Temptation #2: Although I lament it, some preachers are sinning against God in their methods of sermon preparation. From what I can gather, this may be fairly widespread. This, too, is encouraged by an irresponsible use of computer technologies; and it robs preachers of their integrity before God and their congregations. A recent article in The Wall Street Journal noted that various web pages are offering word-for-word transcripts of sermons by well-known preachers to those who desire to produce successful sermons. Instead of putting in the study time, prayerfully laboring to forge a godly message through the prism of one’s own character, some claim it’s better to acquire material from sermons that are “road tested.” One pastor said, “If you got something that’s a good product, why go out and beat your head against the wall and try to come up with it yourself?”[4]

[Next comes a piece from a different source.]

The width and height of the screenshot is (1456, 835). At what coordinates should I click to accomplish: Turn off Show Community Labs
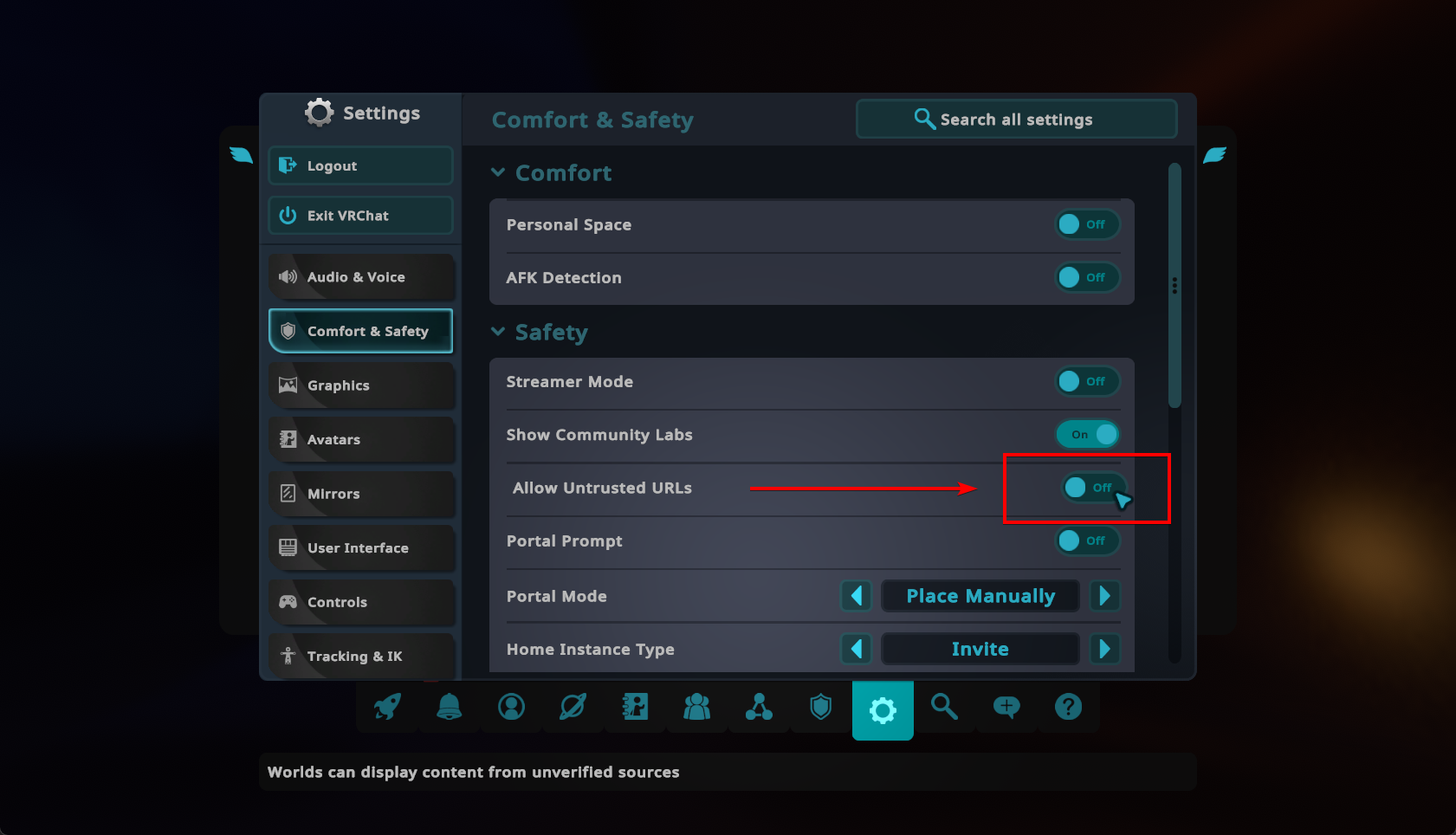(1089, 434)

There is nothing wrong with learning from others and incorporating their insights into one’s sermons. The Internet provides some solid resources for this, if one knows where to look. Some in the two-thirds world—who have very limited access to study tools that those in the United States take for granted—are helped by getting basic sermon outlines online. Nevertheless, we are commanded by God not to steal (Exodus 20:15). Lifting other people's sermons word-for-word without crediting the source is intellectual theft. It also commits the deadly sin of sloth (or acedia), since the one who takes other people’s sermons is not bothering to study out the material for him or herself.[5] By so doing, pastors lose their integrity and their divine authorization.

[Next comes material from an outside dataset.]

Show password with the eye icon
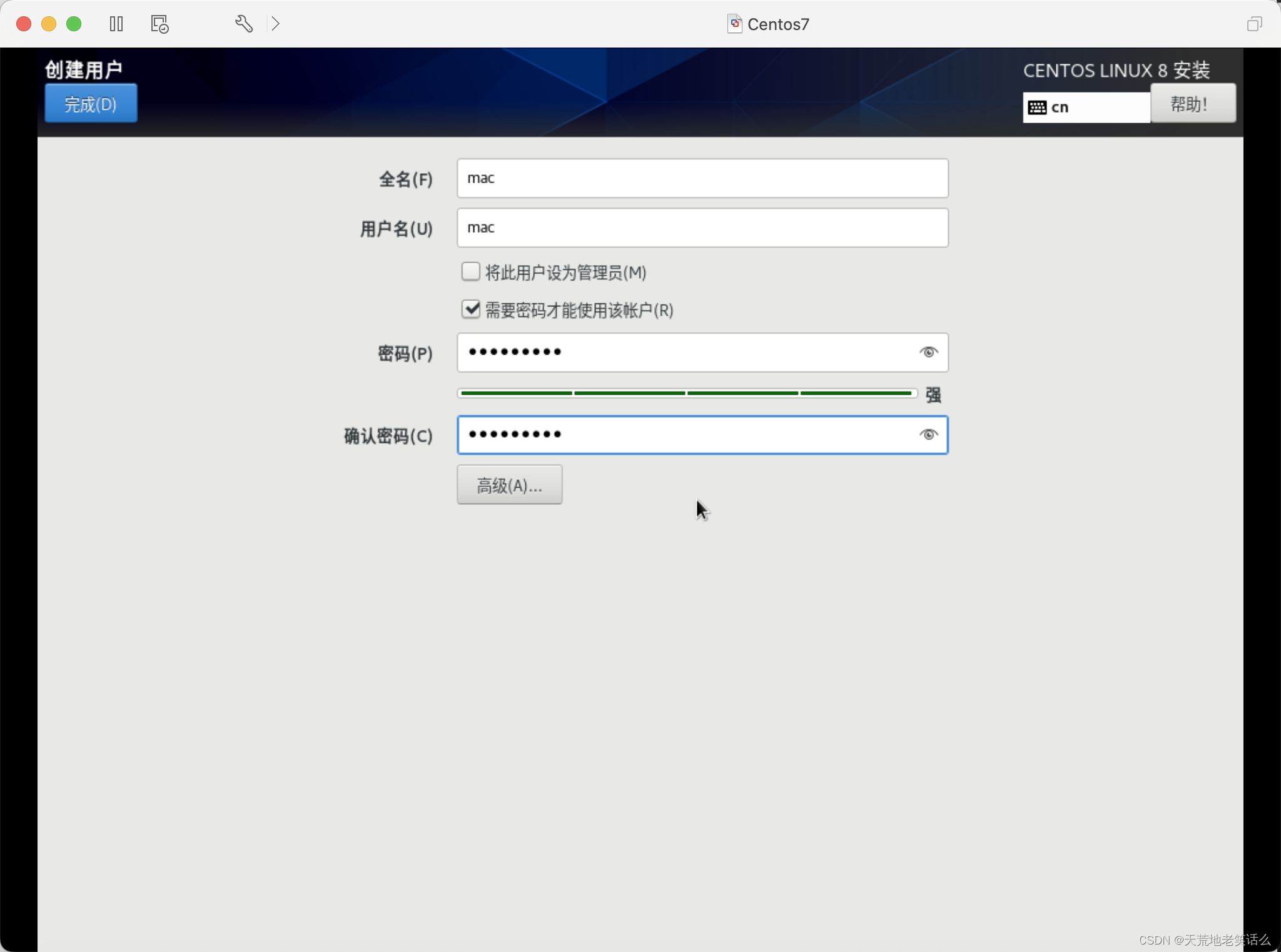The image size is (1281, 952). pos(928,352)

Denver Seminary has a long and rich tradition of educating its future pastors to craft sermons that are deeply rooted in a proper understanding of Scripture. We have helped shape strong biblical preachers for over fifty years. This process requires the long, hard, and rewarding study of the text, as well as developing faithful and creative applications of biblical truth that fit the congregation to which one is ministering. If preaching is “truth through personality,” the acquisition of truth from the Bible should be taken with the utmost seriousness, since Scripture calls us to integrity and excellence and warns us against shoddy teaching in the name of God (James 3:1-2; Titus 2:7-8). As Paul exhorted his younger co-worker Timothy, “Do your best to present yourself to God as one approved, a worker who does not need to be ashamed and who correctly handles the word of truth” (2 Timothy 2:15; see also Acts 17:11).

Pastors need sufficient time for sermon preparation. Without this, the temptation to cut corners becomes greater. Many pastors feel intense pressure to perform every Sunday and to compete with better known preachers whose sermons are readily available on line. In light of this, congregations should honor their pastors by giving them sufficient time to immerse themselves in the Scriptures so that they might produce fruitful sermons. Moreover, congregations should pray to that end and not compare their pastor to media superstars. When the great British preacher Charles Spurgeon was asked the secret of his preaching, he humbly replied, “My people pray for me.” Truly, there can be no integrity in any aspect of ministry without prayer, since prayer lays hold of the promises of God for our good, the good of others, and for God’s glory (1 Thessalonians 5:17; 1 Corinthians 10:31).

A ministry of integrity delivers truth through godly personality. It refuses to be compromised by yielding to temptations, technological or otherwise. As the great missionary Hudson Taylor put it, “God’s work in God’s way will never lack God’s supply.”


[1] On this, see the modern classic by Francis Schaeffer, True Spirituality (Crossway Books, 2001).
[2] I address this in The Soul in Cyberspace (Eugene, OR: Wipf and Stock, 1999); see also Quentin Schultz, Habits of the High Tech Heart (Grand Rapids, MI: Baker Books, 2002).
[3] D.A. Carson masterfully develops the plot line of the Bible in The Gagging of God (Baker Books, 1996), 193-252.
[4] Suzanne Sataline, “That Sermon Your Heard on Sunday May Be from the Web,” Wall Street Journal, November 13, 2006.
[5] On the sin of acedia (the Latin term for sloth) and how to combat it, see William Backus, What Your Counselor Never Told You (Minneapolis, MN: Bethany House, 2000), chapter six. This book is a wise treatment of the seven deadly sins.